> Trecho citado:
--------

Vorte! Tô que nem doido, mas não vario. Com a cabeça no “Bem bolado”, as costas na “Primor” e os pés no “Zé Feio”, dou um galeio, salto no lugar-nenhum e espio pela fechadura só pra ver se encontro mulher vestida. Resolvi devolver o nu pra imaginação. É difícil, mas eu coiso assim mesmo.

7.12.13

Pensando alto

No agora há muitos tempos. Enquanto alguns transitam na mais sofisticada banda de internet, outros não chegaram sequer ao telefone ou à luz elétrica. Enquanto a indústria diz estar pronta para oferecer roupas íntimas que não deixam escapar o pior de nossos cheiros, o esgoto ainda é uma realidade de poucos.
Sempre ouvi a história segundo a qual político não gosta de investir em esgoto porque é uma obra subterrânea e invisível. Preferem pontes, ruas, praças. Ou metrô, subterrâneo visível e transitável. No novo filme de Bruno Barreto, “Flores raras”, o foco é a relação amorosa entre a poeta americana Elizabeth Bishop e Lota de Macedo Soares, brasileira que, depois de botar a cara a tapa e convencer o governo da então Guanabara da importância da obra, comandou a criação do Parque do Flamengo — embora não fosse, como dá a entender o filme, arquiteta. Sob sua coordenação estavam nomes como Affonso Eduardo Reidy, Sérgio Bernardes, Burle Marx e outros tantos, estes, sim, donos das pranchetas que definiram a feição do parque. No filme, Lota aconselha Carlos Lacerda a esquecer essa coisa de esgoto e apostar numa obra vultosa, ao mesmo tempo bela e útil, neste caso para o lazer da população. Se foi licença poética do cineasta, não sei, mas não tenho dúvida de que a opção estivesse sobre a mesa. A situação do esgoto era mais aguda nos anos de 1960, quando se fez a obra, portanto, não havia como não estar em debate.

Foto do autor. Aterro, Rio de Janeiro.

Ganhamos todos com o Aterro, é certo. Mas muitos continuaram e continuam sofrendo das doenças causadas pela falta de esgoto e, de quebra, talvez poucos tenham desfrutado ou desfrutem ainda do parque.

--------

> Tarefa proposta:
Dê continuidade ao texto sobre o esgoto e o Aterro do Flamengo a partir do ponto em que ele termina. Os registros a seguir não serão necessários.

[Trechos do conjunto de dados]
--------

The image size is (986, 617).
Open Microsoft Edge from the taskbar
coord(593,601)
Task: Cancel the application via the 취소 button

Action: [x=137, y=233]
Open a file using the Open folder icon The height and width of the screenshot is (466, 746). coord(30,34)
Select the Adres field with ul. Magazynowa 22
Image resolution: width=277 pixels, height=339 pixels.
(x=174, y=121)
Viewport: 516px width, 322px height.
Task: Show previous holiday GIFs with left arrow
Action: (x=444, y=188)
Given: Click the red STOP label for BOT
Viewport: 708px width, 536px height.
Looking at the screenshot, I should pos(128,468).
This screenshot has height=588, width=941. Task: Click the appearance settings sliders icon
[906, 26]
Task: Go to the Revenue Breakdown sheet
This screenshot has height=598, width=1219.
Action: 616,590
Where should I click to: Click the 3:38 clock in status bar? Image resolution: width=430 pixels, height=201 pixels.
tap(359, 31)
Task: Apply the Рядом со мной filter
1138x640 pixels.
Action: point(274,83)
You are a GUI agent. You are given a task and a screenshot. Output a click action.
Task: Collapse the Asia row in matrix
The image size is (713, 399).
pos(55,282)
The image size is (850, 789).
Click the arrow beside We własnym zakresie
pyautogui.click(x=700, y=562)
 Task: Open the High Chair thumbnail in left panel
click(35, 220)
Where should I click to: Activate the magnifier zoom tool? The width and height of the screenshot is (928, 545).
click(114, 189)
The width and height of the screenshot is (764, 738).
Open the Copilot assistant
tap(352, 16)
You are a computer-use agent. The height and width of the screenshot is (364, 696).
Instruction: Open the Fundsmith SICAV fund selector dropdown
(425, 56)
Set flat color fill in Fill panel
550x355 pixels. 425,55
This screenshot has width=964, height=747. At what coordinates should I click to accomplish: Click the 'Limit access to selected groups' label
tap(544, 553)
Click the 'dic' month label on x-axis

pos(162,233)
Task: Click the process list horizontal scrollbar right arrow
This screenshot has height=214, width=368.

--------

> Resposta à tarefa:
Escrevo uma frase lugar-comum: viver é optar. Ou isso ou aquilo. A maneira como escolhemos, no Brasil, não tem sido feita de forma clara e democrática. Houve, e não sei como anda, o orçamento participativo nas gestões do PT em Porto Alegre, primeiro, e em outras cidades depois. A ideia é ótima. A população discute — em seus bairros e levando-se em consideração que não há dinheiro para tudo — se é melhor asfaltar uma rua ou colocar mais um poste de luz. Se houver a opção pelo poste, o asfalto da rua necessariamente ficará para amanhã (e não esquecido para sempre). Nunca a participação política foi tão radical. Nessa solução, problemas há aos montes (como se escolhe quem representa a comunidade? Quem fiscaliza a obra? Como tratar o descumprimento de um acordo por parte do município? Quanto do orçamento é, de fato, aberto à negociação?), mas o sujeito está metido até o talo nas questões de sua cidade.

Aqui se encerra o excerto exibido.